The teacher says my daughter is very bright but she needs her full attention... she is talking constantly in class. She's had this problem in school from the beginning, but it's affecting her grades more now that she has more work to do and more to learn. I don't really know how to convince her how important it is to do well in school. I have a hard time getting her to do her work at home, sitting at the dining room table all by herself... she'll sit there and sing and talk to herself. I'm constantly getting onto her. Yesterday I told her if she didn't improve, she would not be praticipating in Girl Scouts or Cheerleading this year. Does anyone have any other suggestions??

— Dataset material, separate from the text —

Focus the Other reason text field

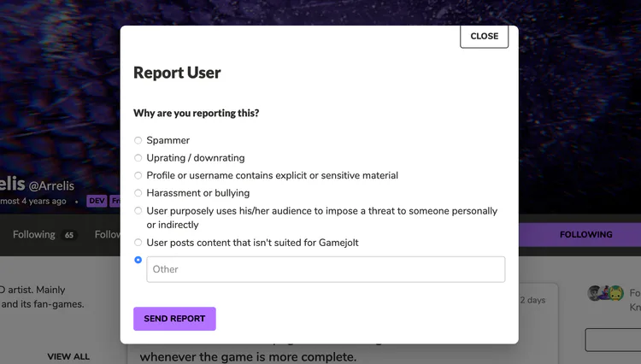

2007-09-21 03:37:48 · 16 answers · asked by 1voice 1 in Pregnancy & Parenting Grade-Schooler

I will not be putting my child on any kind of drugs... and none of her teachers have ever suggested it. We do not have soda or many sweets in the home. She may be bored, but I really don't think she needs to be in any advanced classes, (she is failing math). When tested she scores slightly above average in reading, but in everything else her scores are average.

I do think that positive reinforcement is a better way to approach the matter. I'm very grateful for all your advice. Thanks so much!! : )

2007-09-24 03:34:27 · update #1

16 answers

Hello 1Voice:

My son has some of the same challenges. Check your daughter's diet; is she getting too much sugar? Some children (although the food industry vehemently denies it) are allergic to MSG. It is not a naturally occurring compound and some people cannot handle it. This may be triggering your daughter's episodes. MSG is in all prepared foods, even the stuff from fast food restaurants.

If you are on a decent health insurance, have your daughter tested for allergies. Allergic reactions can manifest as ADHD behavior.

As others have said, positive rewards are better than negative punishment. Keep her in cheer and Scouts, find other rewards when she acts appropriately in school. Have her help you decide what the rewards will be.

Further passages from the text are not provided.